Skip to content

ADR-0927: OpenTelemetry traces + metrics — Phase 1 pilot in vmafx-controller

  • Status: Accepted
  • Date: 2026-05-31
  • Deciders: lusoris
  • Tags: observability, otel, go, controller, vmafx-rebrand, phase4b, modernization

Context

The VMAFX Phase 4b distributed platform (controller, node, MCP server, vmafx-server, vmafx-tune) already emits structured logs via log/slog and Prometheus metrics via github.com/prometheus/client_golang. What is missing is distributed tracing: when a SubmitJob RPC fans out to a node PullWork → scoring → ReportResult, today there is no way to follow the causal chain across process boundaries, attribute latency to subsystems, or correlate a slow score with the controller scheduler decision that produced it.
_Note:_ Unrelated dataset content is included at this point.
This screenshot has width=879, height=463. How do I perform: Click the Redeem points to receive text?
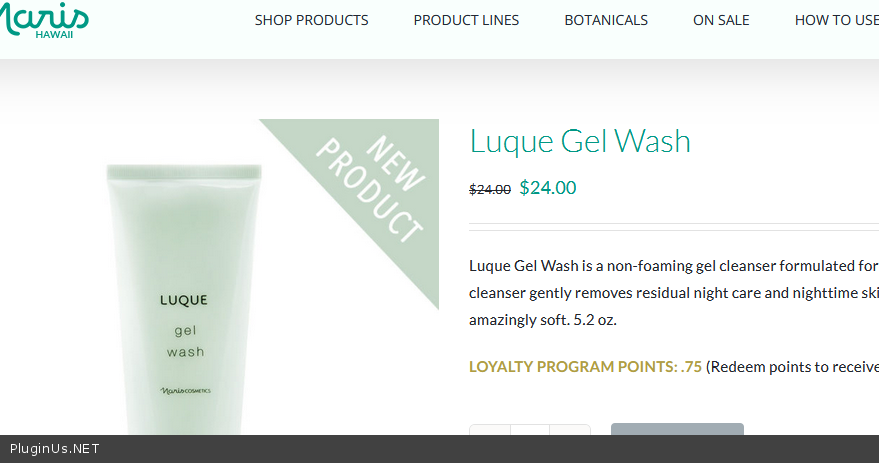coord(792,367)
OpenTelemetry (OTel) is the CNCF-graduated, vendor-neutral standard for traces, metrics, and logs. It has stable Go SDKs (go.opentelemetry.io/otel, otel/sdk/trace, otel/sdk/metric) and idiomatic instrumentation libraries for gRPC (otelgrpc) and net/http (otelhttp). The fork's production deployment target (Kubernetes, per ADR-0709 / ADR-0711) is the natural fit for OTel collectors as a sidecar / DaemonSet pattern.
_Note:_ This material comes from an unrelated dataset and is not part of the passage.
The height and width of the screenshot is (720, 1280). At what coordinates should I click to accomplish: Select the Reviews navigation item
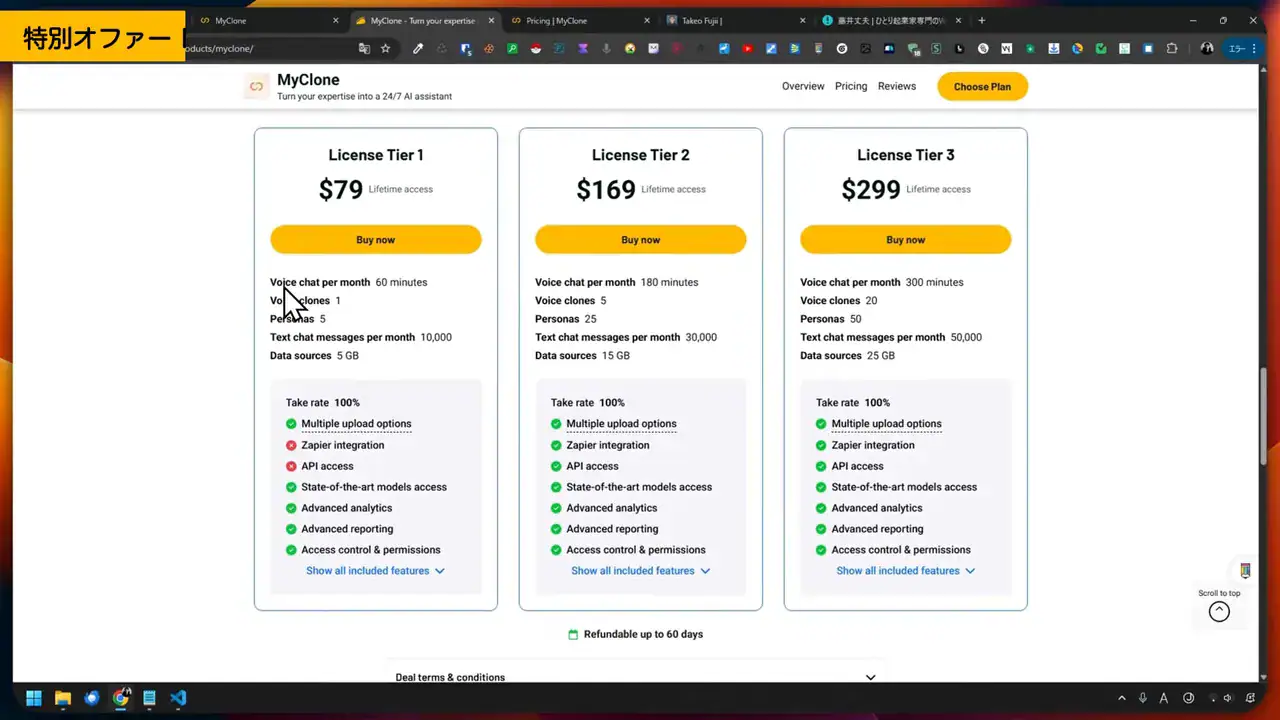pos(896,86)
Phase 1 scope: pilot OTel in vmafx-controller only. Wire the SDK, instrument the gRPC server with otelgrpc.NewServerHandler(), validate that traces flow to an OTel collector endpoint, and prove the sampling and configuration story before extending to vmafx-node, vmafx-server, vmafx-mcp, and vmafx-tune in subsequent PRs.

Decision

We will adopt the OpenTelemetry Go SDK for distributed traces and metrics across all VMAFX Go services, with a per-service opt-in rollout starting in vmafx-controller. We will export over OTLP to a user-deployed OpenTelemetry Collector (sidecar or DaemonSet in Kubernetes; standalone process on bare-metal dev hosts), which in turn fans out to whichever traces / metrics backend the operator prefers (Jaeger, Tempo, Honeycomb, Grafana Cloud, etc.). Existing log/slog structured logging and Prometheus /metrics endpoints are preserved unchanged — OTel is additive.

Defaults:

  • Traces: head-based sampler, 1 % sample rate (TraceIDRatioBased(0.01)), tunable via OTEL_TRACES_SAMPLER_ARG.
  • Metrics: always on (no sampling); periodic reader, 60 s export interval.
  • Endpoint: OTEL_EXPORTER_OTLP_ENDPOINT (default http://localhost:4318 for HTTP/protobuf, localhost:4317 for gRPC).
  • Service name: OTEL_SERVICE_NAME (defaults to the service binary name passed to InitOTel, e.g. vmafx-controller).
  • When the endpoint is unset, the SDK initialises with a no-op exporter so untyped deployments do not regress; a single slog.Info("otel: no endpoint configured, tracing disabled") line records the condition.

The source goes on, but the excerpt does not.